X.shape: (32561, 44) y.shape: (32561,)


In [5]:
from sklearn.linear_model import LogisticRegression
from sklearn.model_selection import train_test_split
X_train, X_test, y_train, y_test = train_test_split(X, y, random_state=0)
logreg = LogisticRegression(max_iter=1000)
logreg.fit(X_train, y_train)
print('test score: {:.3f}'.format(logreg.score(X_test, y_test)))

test score: 0.809


* 훈련 데이터와 테스트 데이터 포인트를 모두 포함하는 DataFrame을 사용해 get_dummies 함수를 호출하든지, 또는 각각 get_dummies를 호출한 후에 훈련 세트와 테스트 세트의 열 이름을 비교해서 같은 속성인지를 확인해야 한다.

### 숫자로 표현된 범주형 특성
* 범주형 특성은 종종 숫자로 인코딩된다.

In [6]:
demo_df = pd.DataFrame({'number': [0, 1, 2, 1], 'category': ['socks', 'fox', 'socks', 'box']})
demo_df

Unnamed: 0,number,category
0,0,socks
1,1,fox
2,2,socks
3,1,box


In [7]:
pd.get_dummies(demo_df)

Unnamed: 0,number,category_box,category_fox,category_socks
0,0,0,0,1
1,1,0,1,0
2,2,0,0,1
3,1,1,0,0


* 문자열 특성만 인코딩되며 숫자 특성은 바뀌지 않는다.

In [8]:
demo_df['number'] = demo_df['number'].astype(str)
pd.get_dummies(demo_df, columns=['number', 'category'])

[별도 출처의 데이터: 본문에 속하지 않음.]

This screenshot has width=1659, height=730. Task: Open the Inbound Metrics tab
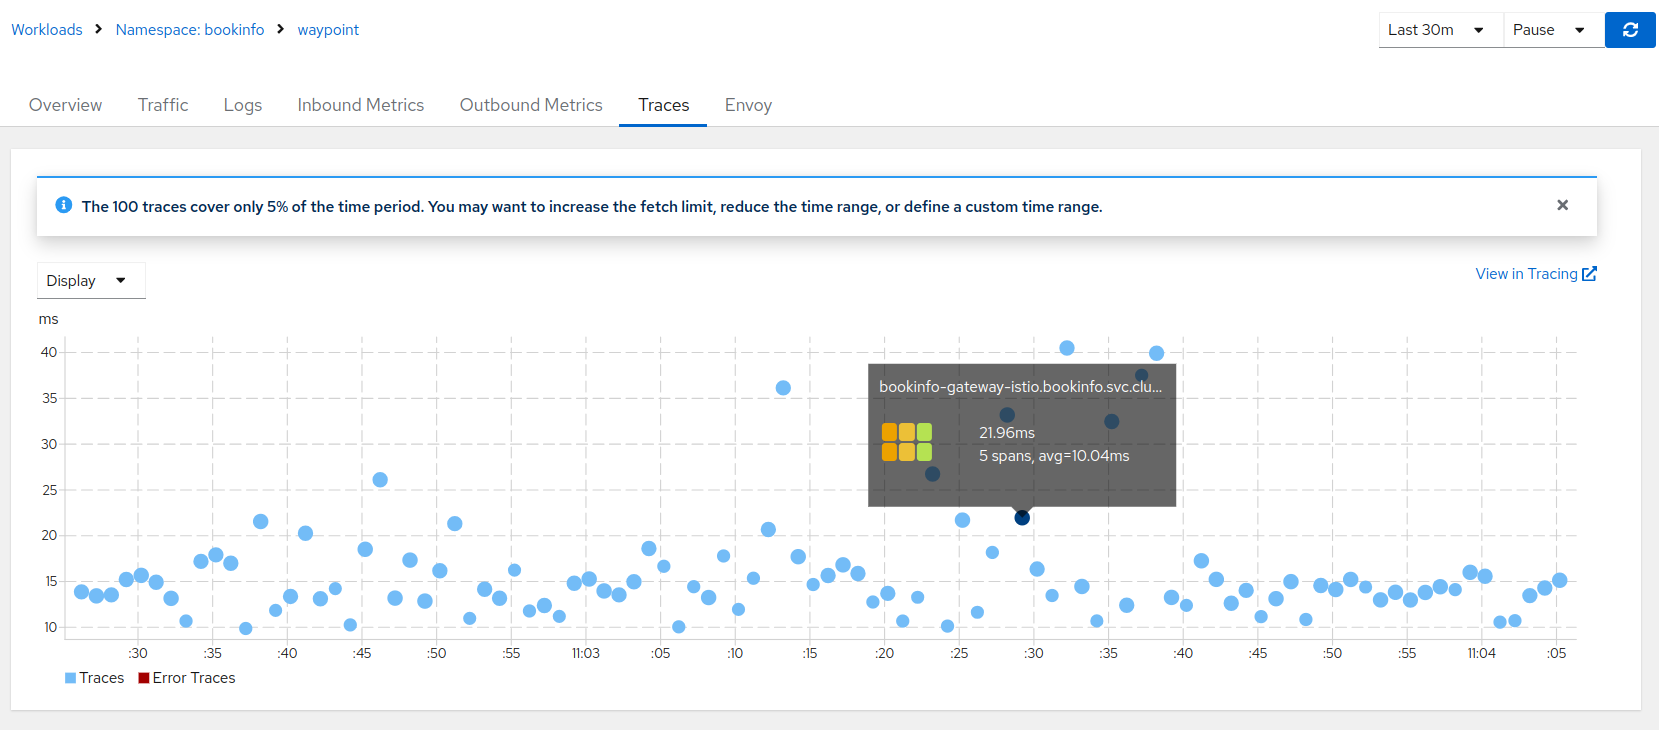(360, 105)
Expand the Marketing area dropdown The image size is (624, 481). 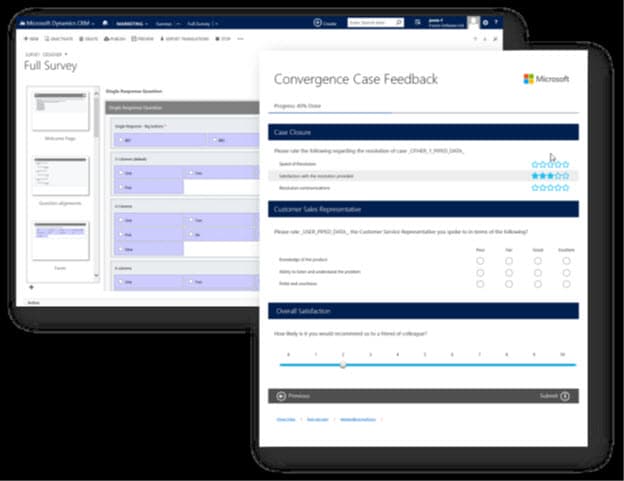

Unnamed: 0,number_0,number_1,number_2,category_box,category_fox,category_socks
0,1,0,0,0,0,1
1,0,1,0,0,1,0
2,0,0,1,0,0,1
3,0,1,0,1,0,0


* 숫자를 문자열로 바꾸면 columns 매개변수 지정하지 않아도 가변수 특성 만들어진다.
* 숫자형 특성이더라도 columns 매개변수에 지정하면 가변수가 만들어진다.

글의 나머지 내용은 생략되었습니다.